» Activity
Return, word for word, only the lines of the data below that lie between the line with "Blog (522, 2334)" and the line with "會員權益聲明 (301, 2573)", those two lines included.

[Saved entries]
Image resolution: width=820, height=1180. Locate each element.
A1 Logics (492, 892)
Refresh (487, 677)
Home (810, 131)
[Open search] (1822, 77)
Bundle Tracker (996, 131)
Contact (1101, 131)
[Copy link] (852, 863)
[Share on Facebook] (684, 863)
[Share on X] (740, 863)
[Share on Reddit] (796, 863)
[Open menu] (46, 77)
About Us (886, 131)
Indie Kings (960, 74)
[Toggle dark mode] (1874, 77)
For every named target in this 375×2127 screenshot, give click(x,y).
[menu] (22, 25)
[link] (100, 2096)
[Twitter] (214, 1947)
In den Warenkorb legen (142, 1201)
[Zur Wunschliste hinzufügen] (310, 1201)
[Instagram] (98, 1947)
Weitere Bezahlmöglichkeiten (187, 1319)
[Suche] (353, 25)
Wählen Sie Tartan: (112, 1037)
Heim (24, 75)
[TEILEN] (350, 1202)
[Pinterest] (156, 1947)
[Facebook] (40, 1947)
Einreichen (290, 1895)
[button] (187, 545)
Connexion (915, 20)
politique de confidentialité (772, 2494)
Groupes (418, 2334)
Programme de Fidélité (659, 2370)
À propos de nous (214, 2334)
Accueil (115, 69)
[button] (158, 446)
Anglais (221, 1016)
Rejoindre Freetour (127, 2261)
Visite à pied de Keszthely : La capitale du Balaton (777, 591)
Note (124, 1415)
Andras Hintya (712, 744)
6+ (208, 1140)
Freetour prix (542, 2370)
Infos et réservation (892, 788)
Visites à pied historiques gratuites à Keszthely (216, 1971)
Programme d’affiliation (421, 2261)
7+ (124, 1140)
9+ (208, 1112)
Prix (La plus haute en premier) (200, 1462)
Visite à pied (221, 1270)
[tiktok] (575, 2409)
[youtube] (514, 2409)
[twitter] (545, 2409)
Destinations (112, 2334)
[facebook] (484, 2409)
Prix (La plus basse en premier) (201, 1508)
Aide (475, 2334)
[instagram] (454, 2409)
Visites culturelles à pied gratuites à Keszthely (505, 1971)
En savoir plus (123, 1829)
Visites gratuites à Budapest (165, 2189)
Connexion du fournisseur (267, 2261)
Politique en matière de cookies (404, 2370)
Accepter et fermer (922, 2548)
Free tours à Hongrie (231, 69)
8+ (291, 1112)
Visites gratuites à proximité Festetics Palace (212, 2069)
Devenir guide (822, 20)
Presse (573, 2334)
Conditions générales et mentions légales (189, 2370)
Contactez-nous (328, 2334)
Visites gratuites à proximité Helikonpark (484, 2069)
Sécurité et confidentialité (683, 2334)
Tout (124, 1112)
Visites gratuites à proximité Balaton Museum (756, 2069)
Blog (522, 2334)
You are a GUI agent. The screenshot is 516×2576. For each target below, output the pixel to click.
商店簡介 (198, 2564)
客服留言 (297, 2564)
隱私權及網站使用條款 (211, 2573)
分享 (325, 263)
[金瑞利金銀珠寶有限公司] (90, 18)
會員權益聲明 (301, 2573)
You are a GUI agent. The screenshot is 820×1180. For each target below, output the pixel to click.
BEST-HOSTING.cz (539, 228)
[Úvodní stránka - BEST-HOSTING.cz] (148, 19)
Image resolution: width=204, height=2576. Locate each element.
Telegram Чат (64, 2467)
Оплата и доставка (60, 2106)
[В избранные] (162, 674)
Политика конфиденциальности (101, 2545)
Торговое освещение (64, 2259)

» Answer to the exercise
Blog (522, 2334)
You are a GUI agent. The screenshot is 516×2576. For each target below, output the pixel to click.
商店簡介 (198, 2564)
客服留言 (297, 2564)
隱私權及網站使用條款 (211, 2573)
分享 (325, 263)
[金瑞利金銀珠寶有限公司] (90, 18)
會員權益聲明 (301, 2573)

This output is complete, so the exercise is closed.